I shouldn’t be surprised by the practice of placing children out and into situations for learning at an early age. That is when a precocious nature of a child reveals itself. I’ve seen it happening through my own generations as a parent. I’ve seen infants sparked to learn new things by an insatiable curiosity. It does seem to be a gift of angels. Or in some places, with girl children particularly, it’s seen as a devil’s curse. When it is blamed on devils the spark for literacy in a girl child seems hardly a blessing.
My wife, Ana, from another time, was such a girl child. Named Anatase, after a stone laid loose in the mines, she was given up by her mother to a pagan tribe for fear she was cursed because she was discovering, without any tutoring at all, the use of letter sounds on a sign posts. Her mother saw it as frightening and abnormal and gave her up to the pagans.
One son, from an earlier generation, found her with this pagan tribe and arranged for her to be the student and the assistant to his sister, my daughter, Eve, who was a gifted healer. I knew Anatase when she was a child, and she was a great help to Eve. Then I met Ana again in the generation when she was a young woman. We were wed, and she I had a very fine family of our own. Some of our children were precocious also. All of our children were literate, eventually, as Ana and I were able to bring them through the rigors of learning to read and write and reason sensibly. When they were in their teens they were able to choose their own paths, but we continued to gather often as family. We were fortunate. I know, even since the time of Samuel, as was told in the ancient scrolls, parents have surrendered children to be educated by priests.

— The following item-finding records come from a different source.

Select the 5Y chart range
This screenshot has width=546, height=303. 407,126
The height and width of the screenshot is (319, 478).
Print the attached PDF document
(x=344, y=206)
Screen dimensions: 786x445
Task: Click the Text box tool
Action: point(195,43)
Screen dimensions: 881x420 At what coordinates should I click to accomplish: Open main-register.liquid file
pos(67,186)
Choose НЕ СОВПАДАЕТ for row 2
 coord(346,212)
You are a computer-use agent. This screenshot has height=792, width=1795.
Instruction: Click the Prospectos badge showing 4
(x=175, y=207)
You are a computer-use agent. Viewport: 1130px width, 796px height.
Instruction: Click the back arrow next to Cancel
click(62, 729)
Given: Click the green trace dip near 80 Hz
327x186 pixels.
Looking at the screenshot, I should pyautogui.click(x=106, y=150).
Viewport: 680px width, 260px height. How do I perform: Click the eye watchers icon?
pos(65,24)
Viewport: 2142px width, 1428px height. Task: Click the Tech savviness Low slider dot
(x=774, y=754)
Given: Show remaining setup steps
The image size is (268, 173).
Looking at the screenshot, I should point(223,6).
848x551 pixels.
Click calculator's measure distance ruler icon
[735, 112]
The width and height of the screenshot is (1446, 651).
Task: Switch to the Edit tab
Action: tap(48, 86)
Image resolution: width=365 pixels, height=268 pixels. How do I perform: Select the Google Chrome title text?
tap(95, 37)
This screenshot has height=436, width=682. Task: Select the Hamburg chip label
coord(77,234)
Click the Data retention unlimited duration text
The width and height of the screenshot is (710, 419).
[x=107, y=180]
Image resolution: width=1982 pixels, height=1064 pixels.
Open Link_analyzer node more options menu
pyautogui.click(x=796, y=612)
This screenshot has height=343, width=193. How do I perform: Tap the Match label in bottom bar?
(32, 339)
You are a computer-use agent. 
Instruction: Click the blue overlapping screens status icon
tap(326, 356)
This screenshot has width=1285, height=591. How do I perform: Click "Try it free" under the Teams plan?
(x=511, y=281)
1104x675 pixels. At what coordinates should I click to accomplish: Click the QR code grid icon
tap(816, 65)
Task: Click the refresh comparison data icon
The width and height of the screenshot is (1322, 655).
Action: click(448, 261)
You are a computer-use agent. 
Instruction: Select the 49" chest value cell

My frustration with the Benedictine Rule, (or here, just called “The Rule” as though the Celtic option never existed) is that it was designed for a bishop or an abbot to manage groups of young boys. It was not really about the wandering spirits of desert fathers in tune with God. The nurture of mysticism just happens by the grace of God and the redundant practices of worship. It is God who lets themself be known, regardless of human plans or the rule.